> TEXT PROVIDED:
· · · · · · ·

PS News in this morning from the Bank of England revealed yet another fall in mortgage approvals, this time to 42,000 in May from 58,000 in April. Approvals are now 37 per cent of the level seen a year earlier, and way below the low point seen in the early 1990s. Capital Economics said: “At face value, approvals are now pointing to house price falls of 15 per cent to 20 per cent this year.”
Hearing the latest scores from the markets seems more interesting then listening to the football results these days, such is the frequency with which records get broken. Then again, when you look at the daily changes, these seem more like the cricket results.
The Dow Jones had another bad day in the field on Friday, seeing another 106 runs scored against it. This follows a 358 innings put in by the bears on Thursday.
It certainly seems to be the case that the bears have got some fast bowlers in their side at the moment, while the Dow has got a batting line up which could not even make the England team.

· · · · · · ·

> DATA SHOWN:

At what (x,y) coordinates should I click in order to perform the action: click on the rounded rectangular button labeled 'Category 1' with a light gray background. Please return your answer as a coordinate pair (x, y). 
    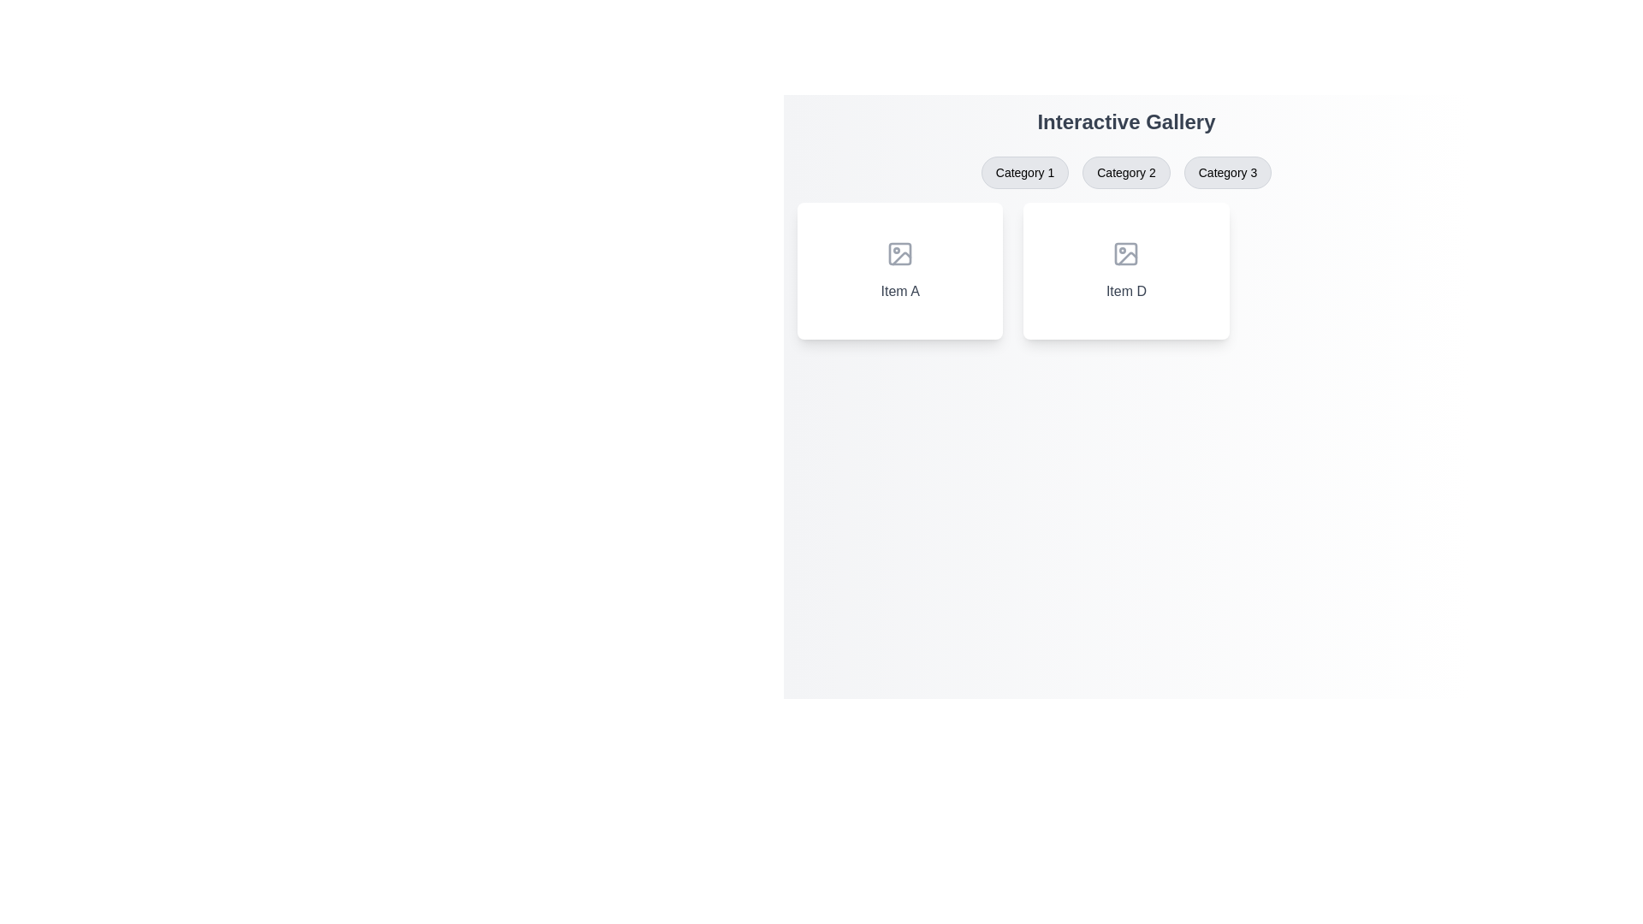
    Looking at the image, I should click on (1025, 172).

· · · · · · ·

> OBJECTIVES:
1) In the market news text, rewrite the part that opens with the words containing "Hearing the latest" and closes with "the cricket results.", replacing "football results" with "tennis scores".
2) Answer these questions from the market news text:
(a) How many mortgage approvals were there in May?
(b) How many runs were scored against the Dow Jones on Friday?
(c) How big was the innings the bears put in on Thursday?
3) Put this sentence from the market news text into Spanish: "Approvals are now 37 per cent of the level seen a year earlier, and way below the low point seen in the early 1990s."

> ANSWERS GIVEN:
1)
Hearing the latest scores from the markets seems more interesting then listening to the tennis scores these days, such is the frequency with which records get broken. Then again, when you look at the daily changes, these seem more like the cricket results.

2)
(a) 42,000
(b) 106
(c) 358

3) Las aprobaciones están ahora en el 37 por ciento del nivel registrado un año antes, y muy por debajo del punto más bajo alcanzado a principios de los años noventa.